---------- Quoted passage
Take a TRACE call inside a hot loop in a Java service configured at INFO. On every iteration, the JVM executes an integer comparison and branches. The call is suppressed, but it was visited. At high enough frequency, that cost appears.

In Rust and C/C++, this can be eliminated entirely. A trace!() macro in Rust, conditioned on a compile-time feature flag, is removed by the compiler if tracing is disabled at build time. The instruction does not exist in the binary. There is no branch, no comparison, no overhead of any kind. The code was removed before the program ran.

The trade-off is operational flexibility. A Java application can change its log level at runtime — attach to a running JVM, set the Logback threshold to TRACE, watch debug output appear without a restart. A C binary compiled with TRACE disabled cannot do this. The capability is gone. You traded dynamic observability for zero runtime cost.

Which is right depends on context. A long-running service that needs live level adjustment values the runtime flexibility. A systems program where every cycle matters may prefer compile-time elimination. Most languages make this choice implicitly, as part of how their logging ecosystem is designed. It is worth knowing which choice your language made for you.

Cross-Language Comparison Table

Language	Caller Detection	Filter Type	Async Ecosystem	Compile-time Elimination
Java	StackWalker / Throwable	Runtime	Logback AsyncAppender	No
Go	runtime.Caller	Runtime	zap, zerolog (non-block)	No
Python	currentframe / LogRecord	Runtime	QueueHandler	No
C/C++	FILE, LINE macros	Runtime / Compile	spdlog async mode	Yes (preprocessor)
Rust	Compile-time macro expansion	Runtime / Compile	tracing crate	Yes (feature flags)

Markers in Java/SLF4J — A Brief Callout

Log levels give you one axis for filtering: severity. But severity alone can't answer a question like "show me all security-related events, regardless of level." That's what Markers solve. In SLF4J, a Marker is a named tag attached to a log event — SECURITY, AUDIT, BILLING — that appenders can filter on independently of level. You can route all AUDIT-marked events to a dedicated file while dropping untagged DEBUG events entirely. It's multi-dimensional filtering: level is one axis, marker is another. Other ecosystems approximate this — Go's zap uses structured fields, Python's logging has Filter objects that can inspect arbitrary LogRecord attributes — but SLF4J Markers are one of the cleaner formulations of the idea, and they're underused in codebases that reach for custom log levels when what they actually need is a second axis.
--------------------
---------- Recorded data
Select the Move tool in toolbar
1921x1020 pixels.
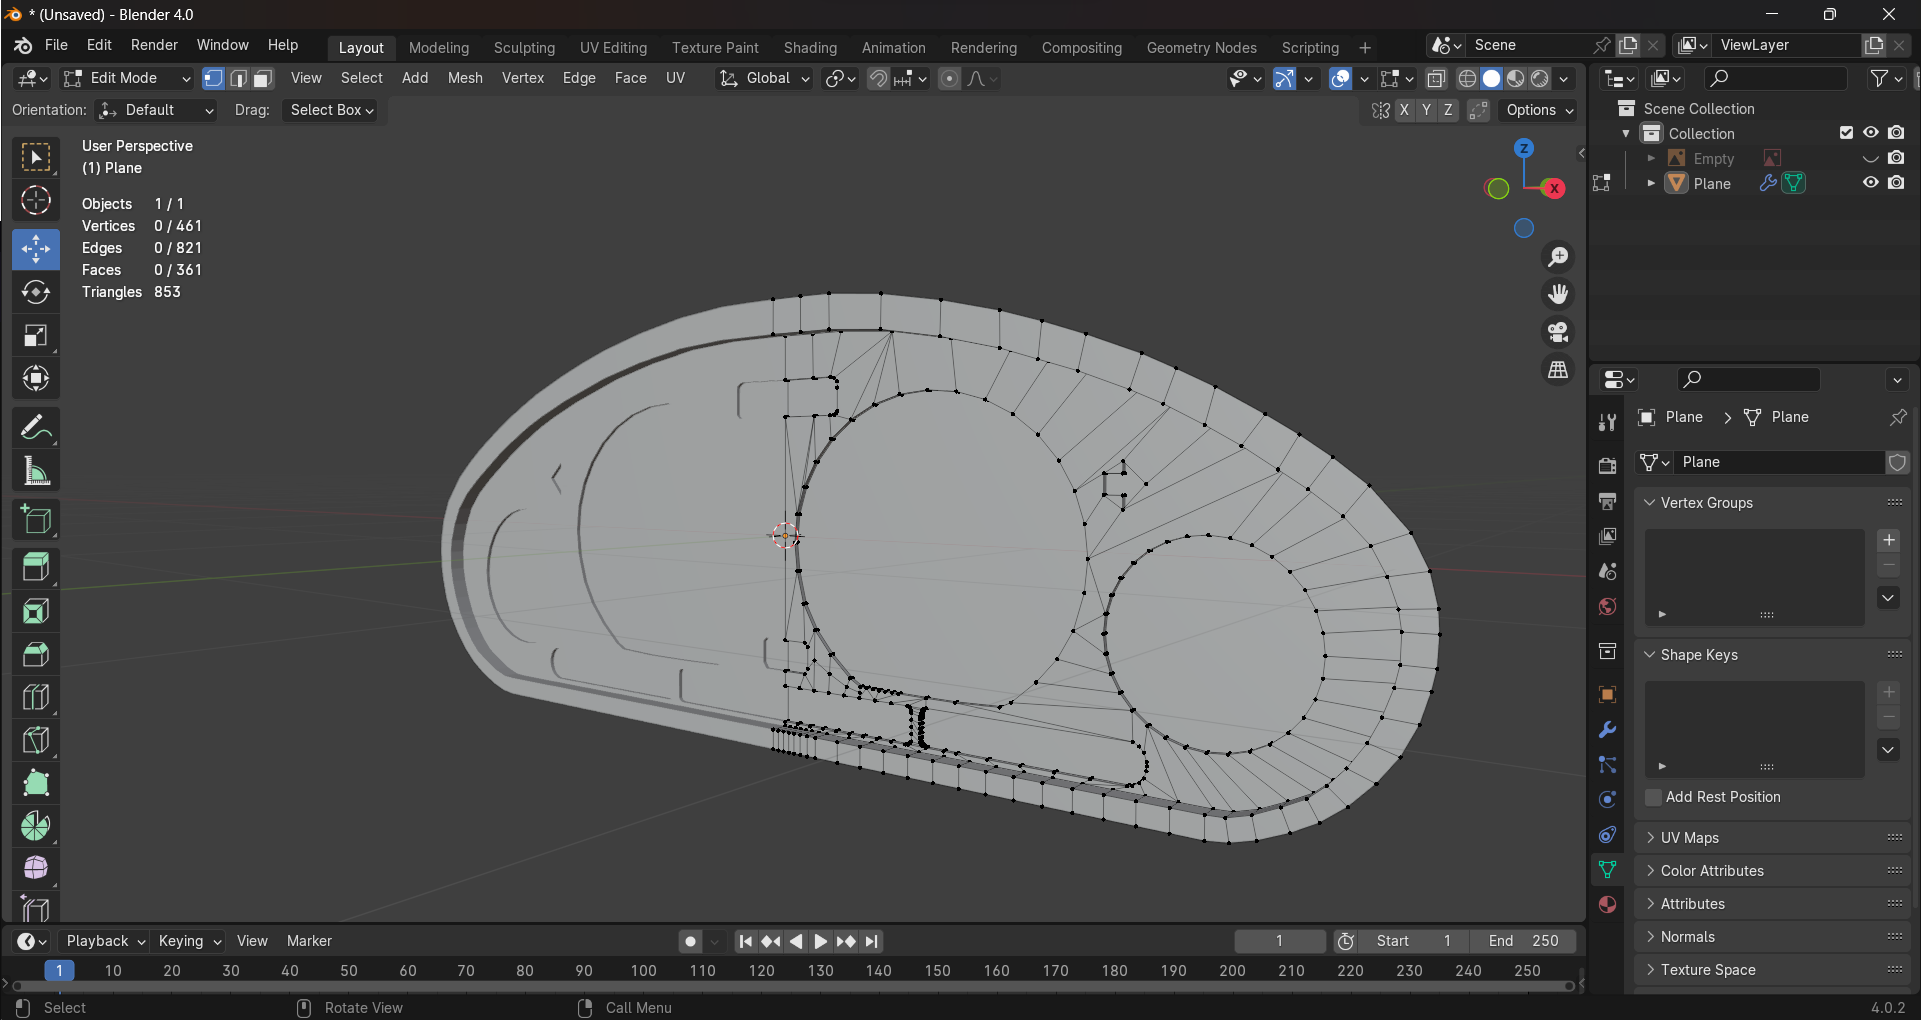pos(36,249)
--------------------
Exercises
A. Do these statements agree with the logging excerpt? For each, answer yes or no and quote the words from the excerpt that settle it.
(i) A suppressed TRACE call in a Java loop still costs a comparison and a branch on each pass.
(ii) A C binary compiled with TRACE disabled can have its log level raised while it runs.
(iii) Go's zap approximates Markers through Filter objects.
B. Write out the part of the logging excerpt starting with "In Rust and" and going on through "zero runtime cost.".
C. What comes next in the logging excerpt? Write a continuation that picks up after its final sentence.
The listing is separate material, apart from the logging excerpt.

Task-by-task answers
A.
(i) Yes: "On every iteration, the JVM executes an integer comparison and branches."
(ii) No: "A C binary compiled with TRACE disabled cannot do this."
(iii) No: "Go's zap uses structured fields"

B.
In Rust and C/C++, this can be eliminated entirely. A trace!() macro in Rust, conditioned on a compile-time feature flag, is removed by the compiler if tracing is disabled at build time. The instruction does not exist in the binary. There is no branch, no comparison, no overhead of any kind. The code was removed before the program ran.

The trade-off is operational flexibility. A Java application can change its log level at runtime — attach to a running JVM, set the Logback threshold to TRACE, watch debug output appear without a restart. A C binary compiled with TRACE disabled cannot do this. The capability is gone. You traded dynamic observability for zero runtime cost.

C.
What Surprised Me

We all assume async logging was a performance upgrade with no real downside. It's a trade — lower latency on application threads in exchange for weaker guarantees about what survives a crash. That trade is often worth making. It's not invisible.

I didn't expect caller detection to have such variance across languages. The gap between __FILE__ resolved at compile time and StackWalker walking the call stack at runtime is not a footnote — it's an architectural difference that shows up under load, and most engineers pick a logging framework without knowing which model they've chosen.

Filtering being a pipeline of gates, not a single check, was more nuanced than I expected. I assumed one threshold, one decision. In practice, logger-level filters and appender-level filters can conflict, and events can be dropped at multiple points for different reasons.

The syscall boundary reframed how I think about logging performance. Everything above it is yours — allocations, formatting, buffering. Everything below it is the kernel's. Understanding where that boundary sits, and how often you cross it, makes the buffering trade-offs obvious in a way they weren't before.

Compile-time log elimination felt genuinely strange when I first understood it. The log crate in Rust doesn't just suppress a call when a level is disabled — the code is removed entirely from the binary by the compiler. That's a fundamentally different model from anything Java or Python offer, and it matters in contexts where it matters.

Markers are really interesting. The logs that are easiest to reason about in production are the ones where someone thought carefully about how to filter them — not just what level to assign, but what category they belong to. It's a small design decision that compounds over time.